Angka kepuasan konsumen ini tergolong sangat tinggi jika kita bandingkan dengan beberapa judul game besar lainnya di platform yang sama. Sebagai perbandingan, Anda bisa melihat skor performa kepuasan dari beberapa game kompetitor melalui data berikut.

Perbandingan Skor Rating Game di PlayStation Store
Nama Judul GameSkor Rating Konten
Call of Duty: Black Ops 24.77
Call of Duty: Black Ops Orisinal4.77
Arc Raiders4.1
Battlefield 64.07
Black Ops 73.91

Melihat tabel di atas, terlihat jelas bahwa kualitas gameplay klasik dari dua game lawas tersebut masih dinilai jauh lebih superior oleh para gamer dibandingkan dengan game baru seperti Black Ops 7 yang hanya meraih skor 3.91, Battlefield 6 dengan skor 4.07, maupun Arc Raiders yang mendapatkan skor 4.1.

Ironi Harga Port Klasik dan Hilangnya Opsi Fisik

Namun, di balik kesuksesan performa penjualan tersebut, saya melihat ada masalah mendasar yang harus kita kritisi bersama mengenai kebijakan penetapan harga digital Sony.

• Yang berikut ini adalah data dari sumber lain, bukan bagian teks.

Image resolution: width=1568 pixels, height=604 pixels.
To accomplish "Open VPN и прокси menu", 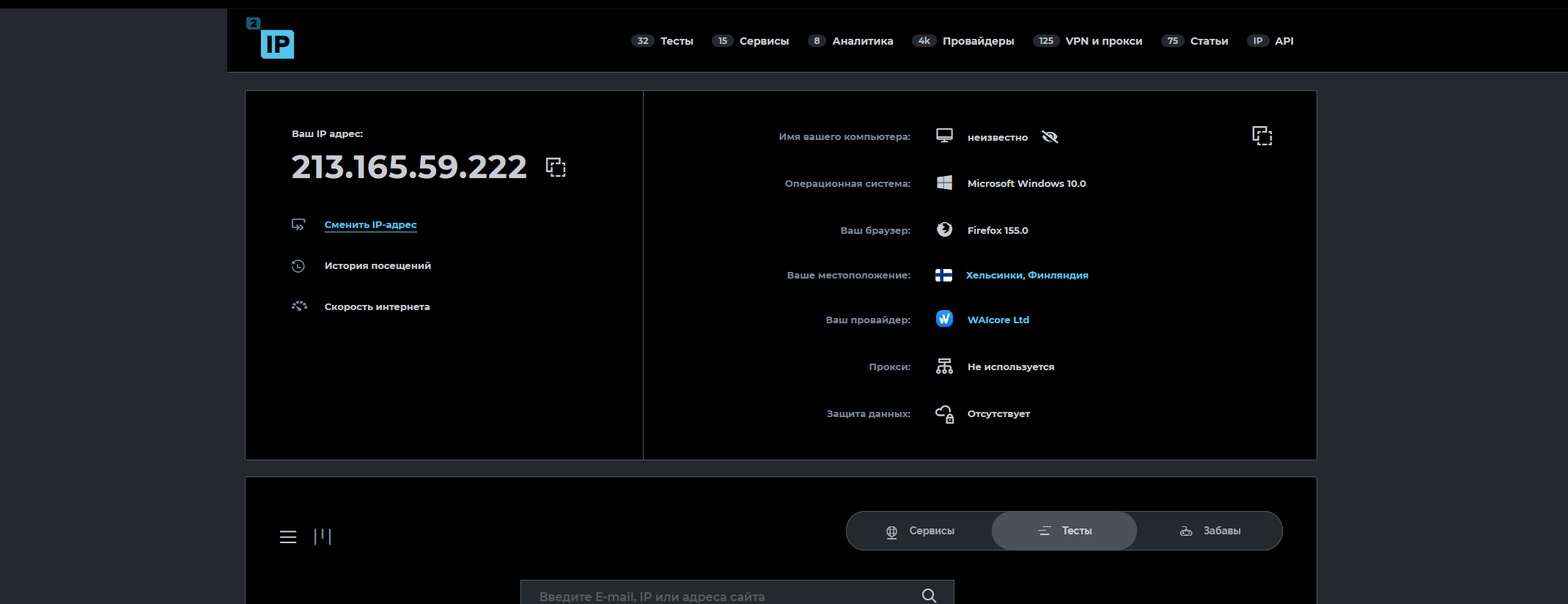I will coord(1087,41).
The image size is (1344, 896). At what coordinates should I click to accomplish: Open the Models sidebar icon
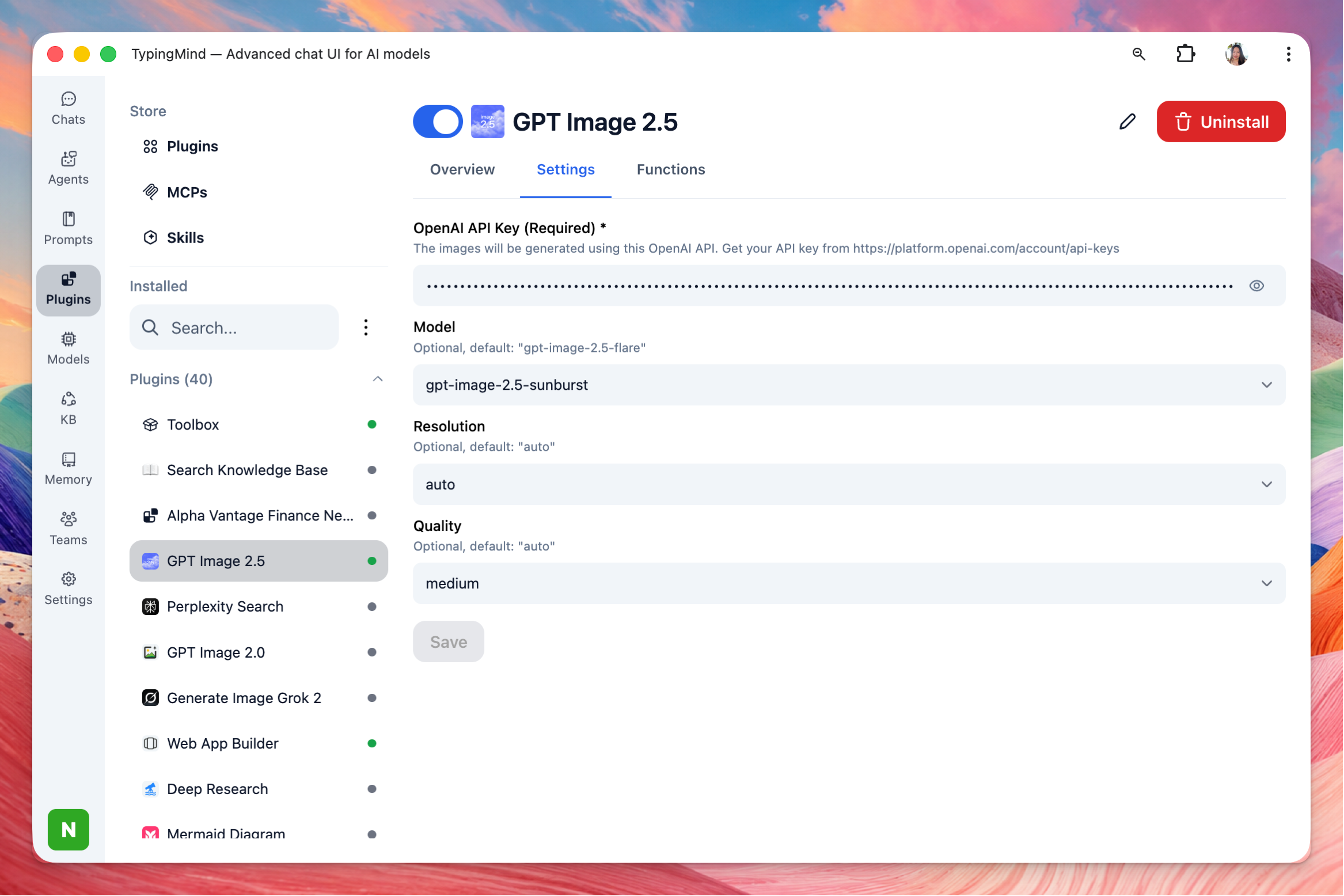pyautogui.click(x=68, y=348)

Kebijakan ini terasa semakin menjerat kantong para gamer ketika opsi alternatif mulai dimatikan secara sepihak.

Bagi saya pribadi, membayar $40 per game untuk masing-masing port Black Ops ini terasa sangat berat, terutama ketika kita tahu ini adalah game yang sudah berumur lebih dari satu dekade.

Harga digital yang tinggi ini memicu pertanyaan besar di kalangan komunitas gamer tentang ke mana arah industri ini berjalan. Kebingungan seperti pencarian warga tentang "apakah sony stop bikin kaset game ps" kini telah terjawab dengan kenyataan pahit yang harus dihadapi semua konsumen.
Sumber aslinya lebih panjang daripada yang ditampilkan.